# Task requirements:
Reproduce every one of the following records word for word, keeping each line unchanged and in its original order.

— Begin Input —

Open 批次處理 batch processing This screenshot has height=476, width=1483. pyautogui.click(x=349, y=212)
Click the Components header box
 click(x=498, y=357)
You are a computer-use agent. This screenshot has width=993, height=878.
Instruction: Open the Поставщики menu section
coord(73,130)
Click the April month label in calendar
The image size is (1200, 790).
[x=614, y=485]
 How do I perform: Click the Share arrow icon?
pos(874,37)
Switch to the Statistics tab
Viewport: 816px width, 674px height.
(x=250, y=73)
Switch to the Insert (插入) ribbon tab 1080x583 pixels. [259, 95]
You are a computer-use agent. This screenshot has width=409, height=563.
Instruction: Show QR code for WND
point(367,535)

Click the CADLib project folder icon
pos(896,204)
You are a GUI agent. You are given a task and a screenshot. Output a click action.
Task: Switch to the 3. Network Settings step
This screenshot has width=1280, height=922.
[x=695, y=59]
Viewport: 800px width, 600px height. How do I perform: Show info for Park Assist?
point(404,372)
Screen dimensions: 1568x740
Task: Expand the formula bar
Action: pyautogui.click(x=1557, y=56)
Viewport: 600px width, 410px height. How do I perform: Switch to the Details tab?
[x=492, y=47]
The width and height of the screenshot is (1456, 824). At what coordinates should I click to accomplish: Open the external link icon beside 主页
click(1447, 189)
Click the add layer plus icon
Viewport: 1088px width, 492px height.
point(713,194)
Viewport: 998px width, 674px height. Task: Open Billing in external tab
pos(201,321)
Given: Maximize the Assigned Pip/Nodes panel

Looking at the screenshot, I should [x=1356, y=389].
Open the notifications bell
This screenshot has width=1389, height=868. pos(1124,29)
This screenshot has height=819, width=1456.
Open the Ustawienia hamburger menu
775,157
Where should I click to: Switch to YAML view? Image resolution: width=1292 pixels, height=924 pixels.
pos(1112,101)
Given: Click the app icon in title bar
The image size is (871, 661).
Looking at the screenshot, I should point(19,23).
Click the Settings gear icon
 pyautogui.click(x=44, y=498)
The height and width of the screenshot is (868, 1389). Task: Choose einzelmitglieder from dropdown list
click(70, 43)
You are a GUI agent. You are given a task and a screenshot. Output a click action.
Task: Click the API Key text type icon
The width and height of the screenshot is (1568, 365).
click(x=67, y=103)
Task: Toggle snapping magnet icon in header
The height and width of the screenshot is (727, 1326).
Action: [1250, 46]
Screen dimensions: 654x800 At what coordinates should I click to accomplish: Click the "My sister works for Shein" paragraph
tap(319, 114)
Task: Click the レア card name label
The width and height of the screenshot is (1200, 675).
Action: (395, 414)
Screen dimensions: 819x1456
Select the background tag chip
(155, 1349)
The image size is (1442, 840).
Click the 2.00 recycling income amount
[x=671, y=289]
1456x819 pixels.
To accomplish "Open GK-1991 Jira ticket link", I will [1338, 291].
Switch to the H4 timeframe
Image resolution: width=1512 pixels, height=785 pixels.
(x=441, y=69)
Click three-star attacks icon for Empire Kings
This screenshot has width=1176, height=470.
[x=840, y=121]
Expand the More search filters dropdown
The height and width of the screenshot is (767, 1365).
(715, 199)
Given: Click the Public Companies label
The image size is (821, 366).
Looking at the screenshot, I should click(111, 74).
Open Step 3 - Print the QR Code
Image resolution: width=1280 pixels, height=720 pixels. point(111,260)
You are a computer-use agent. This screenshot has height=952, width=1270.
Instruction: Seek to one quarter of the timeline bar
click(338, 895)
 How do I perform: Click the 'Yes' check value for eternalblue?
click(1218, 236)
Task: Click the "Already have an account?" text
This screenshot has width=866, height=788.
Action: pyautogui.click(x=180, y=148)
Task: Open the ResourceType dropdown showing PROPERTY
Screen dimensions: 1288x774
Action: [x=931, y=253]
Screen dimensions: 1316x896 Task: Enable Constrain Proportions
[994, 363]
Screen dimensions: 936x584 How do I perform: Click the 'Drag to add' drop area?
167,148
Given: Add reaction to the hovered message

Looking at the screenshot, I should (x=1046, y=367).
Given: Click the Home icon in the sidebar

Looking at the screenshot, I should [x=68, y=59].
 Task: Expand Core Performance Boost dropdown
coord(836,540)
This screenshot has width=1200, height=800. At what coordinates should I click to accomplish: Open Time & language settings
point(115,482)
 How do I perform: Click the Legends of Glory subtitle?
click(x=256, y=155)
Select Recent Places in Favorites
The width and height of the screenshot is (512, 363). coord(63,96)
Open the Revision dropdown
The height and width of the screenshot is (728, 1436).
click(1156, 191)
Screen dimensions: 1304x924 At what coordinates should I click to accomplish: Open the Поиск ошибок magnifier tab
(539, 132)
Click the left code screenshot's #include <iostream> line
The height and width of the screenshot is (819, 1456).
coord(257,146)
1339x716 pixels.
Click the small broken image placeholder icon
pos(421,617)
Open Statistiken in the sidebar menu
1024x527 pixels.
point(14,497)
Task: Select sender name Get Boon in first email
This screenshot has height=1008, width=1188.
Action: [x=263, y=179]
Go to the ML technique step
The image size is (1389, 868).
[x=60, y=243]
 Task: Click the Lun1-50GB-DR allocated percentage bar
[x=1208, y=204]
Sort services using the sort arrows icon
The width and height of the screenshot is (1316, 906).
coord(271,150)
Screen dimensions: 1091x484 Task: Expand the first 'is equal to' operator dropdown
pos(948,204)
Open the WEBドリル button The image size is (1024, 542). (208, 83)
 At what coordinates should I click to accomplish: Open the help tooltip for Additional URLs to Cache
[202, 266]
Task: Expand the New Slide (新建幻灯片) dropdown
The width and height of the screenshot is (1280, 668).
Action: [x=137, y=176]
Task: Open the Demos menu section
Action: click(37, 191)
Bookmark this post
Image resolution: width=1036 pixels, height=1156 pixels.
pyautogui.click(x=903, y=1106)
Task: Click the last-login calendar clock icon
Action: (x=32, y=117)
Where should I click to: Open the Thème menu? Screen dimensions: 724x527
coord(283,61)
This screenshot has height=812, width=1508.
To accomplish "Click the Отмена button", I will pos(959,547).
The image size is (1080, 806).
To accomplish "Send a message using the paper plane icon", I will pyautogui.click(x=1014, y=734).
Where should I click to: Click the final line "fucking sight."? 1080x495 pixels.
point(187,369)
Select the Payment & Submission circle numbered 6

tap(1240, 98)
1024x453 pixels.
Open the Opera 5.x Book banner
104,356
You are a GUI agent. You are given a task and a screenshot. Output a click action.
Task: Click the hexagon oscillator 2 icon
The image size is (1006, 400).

— End Input —

# Task solution:
Open 批次處理 batch processing This screenshot has height=476, width=1483. pyautogui.click(x=349, y=212)
Click the Components header box
 click(x=498, y=357)
You are a computer-use agent. This screenshot has width=993, height=878.
Instruction: Open the Поставщики menu section
coord(73,130)
Click the April month label in calendar
The image size is (1200, 790).
[x=614, y=485]
 How do I perform: Click the Share arrow icon?
pos(874,37)
Switch to the Statistics tab
Viewport: 816px width, 674px height.
(x=250, y=73)
Switch to the Insert (插入) ribbon tab 1080x583 pixels. [259, 95]
You are a computer-use agent. This screenshot has width=409, height=563.
Instruction: Show QR code for WND
point(367,535)

Click the CADLib project folder icon
pos(896,204)
You are a GUI agent. You are given a task and a screenshot. Output a click action.
Task: Switch to the 3. Network Settings step
This screenshot has width=1280, height=922.
[x=695, y=59]
Viewport: 800px width, 600px height. How do I perform: Show info for Park Assist?
point(404,372)
Screen dimensions: 1568x740
Task: Expand the formula bar
Action: pyautogui.click(x=1557, y=56)
Viewport: 600px width, 410px height. How do I perform: Switch to the Details tab?
[x=492, y=47]
The width and height of the screenshot is (1456, 824). At what coordinates should I click to accomplish: Open the external link icon beside 主页
click(1447, 189)
Click the add layer plus icon
Viewport: 1088px width, 492px height.
point(713,194)
Viewport: 998px width, 674px height. Task: Open Billing in external tab
pos(201,321)
Given: Maximize the Assigned Pip/Nodes panel

Looking at the screenshot, I should [x=1356, y=389].
Open the notifications bell
This screenshot has width=1389, height=868. pos(1124,29)
This screenshot has height=819, width=1456.
Open the Ustawienia hamburger menu
775,157
Where should I click to: Switch to YAML view? Image resolution: width=1292 pixels, height=924 pixels.
pos(1112,101)
Given: Click the app icon in title bar
The image size is (871, 661).
Looking at the screenshot, I should point(19,23).
Click the Settings gear icon
 pyautogui.click(x=44, y=498)
The height and width of the screenshot is (868, 1389). Task: Choose einzelmitglieder from dropdown list
click(70, 43)
You are a GUI agent. You are given a task and a screenshot. Output a click action.
Task: Click the API Key text type icon
The width and height of the screenshot is (1568, 365).
click(x=67, y=103)
Task: Toggle snapping magnet icon in header
The height and width of the screenshot is (727, 1326).
Action: [1250, 46]
Screen dimensions: 654x800 At what coordinates should I click to accomplish: Click the "My sister works for Shein" paragraph
tap(319, 114)
Task: Click the レア card name label
The width and height of the screenshot is (1200, 675).
Action: (395, 414)
Screen dimensions: 819x1456
Select the background tag chip
(155, 1349)
The image size is (1442, 840).
Click the 2.00 recycling income amount
[x=671, y=289]
1456x819 pixels.
To accomplish "Open GK-1991 Jira ticket link", I will [1338, 291].
Switch to the H4 timeframe
Image resolution: width=1512 pixels, height=785 pixels.
(x=441, y=69)
Click three-star attacks icon for Empire Kings
This screenshot has width=1176, height=470.
[x=840, y=121]
Expand the More search filters dropdown
The height and width of the screenshot is (767, 1365).
(715, 199)
Given: Click the Public Companies label
The image size is (821, 366).
Looking at the screenshot, I should click(111, 74).
Open Step 3 - Print the QR Code
Image resolution: width=1280 pixels, height=720 pixels. point(111,260)
You are a computer-use agent. This screenshot has height=952, width=1270.
Instruction: Seek to one quarter of the timeline bar
click(338, 895)
 How do I perform: Click the 'Yes' check value for eternalblue?
click(1218, 236)
Task: Click the "Already have an account?" text
This screenshot has width=866, height=788.
Action: pyautogui.click(x=180, y=148)
Task: Open the ResourceType dropdown showing PROPERTY
Screen dimensions: 1288x774
Action: [x=931, y=253]
Screen dimensions: 1316x896 Task: Enable Constrain Proportions
[994, 363]
Screen dimensions: 936x584 How do I perform: Click the 'Drag to add' drop area?
167,148
Given: Add reaction to the hovered message

Looking at the screenshot, I should (x=1046, y=367).
Given: Click the Home icon in the sidebar

Looking at the screenshot, I should [x=68, y=59].
 Task: Expand Core Performance Boost dropdown
coord(836,540)
This screenshot has width=1200, height=800. At what coordinates should I click to accomplish: Open Time & language settings
point(115,482)
 How do I perform: Click the Legends of Glory subtitle?
click(x=256, y=155)
Select Recent Places in Favorites
The width and height of the screenshot is (512, 363). coord(63,96)
Open the Revision dropdown
The height and width of the screenshot is (728, 1436).
click(1156, 191)
Screen dimensions: 1304x924 At what coordinates should I click to accomplish: Open the Поиск ошибок magnifier tab
(539, 132)
Click the left code screenshot's #include <iostream> line
The height and width of the screenshot is (819, 1456).
coord(257,146)
1339x716 pixels.
Click the small broken image placeholder icon
pos(421,617)
Open Statistiken in the sidebar menu
1024x527 pixels.
point(14,497)
Task: Select sender name Get Boon in first email
This screenshot has height=1008, width=1188.
Action: [x=263, y=179]
Go to the ML technique step
The image size is (1389, 868).
[x=60, y=243]
 Task: Click the Lun1-50GB-DR allocated percentage bar
[x=1208, y=204]
Sort services using the sort arrows icon
The width and height of the screenshot is (1316, 906).
coord(271,150)
Screen dimensions: 1091x484 Task: Expand the first 'is equal to' operator dropdown
pos(948,204)
Open the WEBドリル button The image size is (1024, 542). (208, 83)
 At what coordinates should I click to accomplish: Open the help tooltip for Additional URLs to Cache
[202, 266]
Task: Expand the New Slide (新建幻灯片) dropdown
The width and height of the screenshot is (1280, 668).
Action: [x=137, y=176]
Task: Open the Demos menu section
Action: click(37, 191)
Bookmark this post
Image resolution: width=1036 pixels, height=1156 pixels.
pyautogui.click(x=903, y=1106)
Task: Click the last-login calendar clock icon
Action: (x=32, y=117)
Where should I click to: Open the Thème menu? Screen dimensions: 724x527
coord(283,61)
This screenshot has height=812, width=1508.
To accomplish "Click the Отмена button", I will pos(959,547).
The image size is (1080, 806).
To accomplish "Send a message using the paper plane icon", I will pyautogui.click(x=1014, y=734).
Where should I click to: Click the final line "fucking sight."? 1080x495 pixels.
point(187,369)
Select the Payment & Submission circle numbered 6

tap(1240, 98)
1024x453 pixels.
Open the Opera 5.x Book banner
104,356
You are a GUI agent. You are given a task and a screenshot. Output a click action.
Task: Click the hexagon oscillator 2 icon
The image size is (1006, 400).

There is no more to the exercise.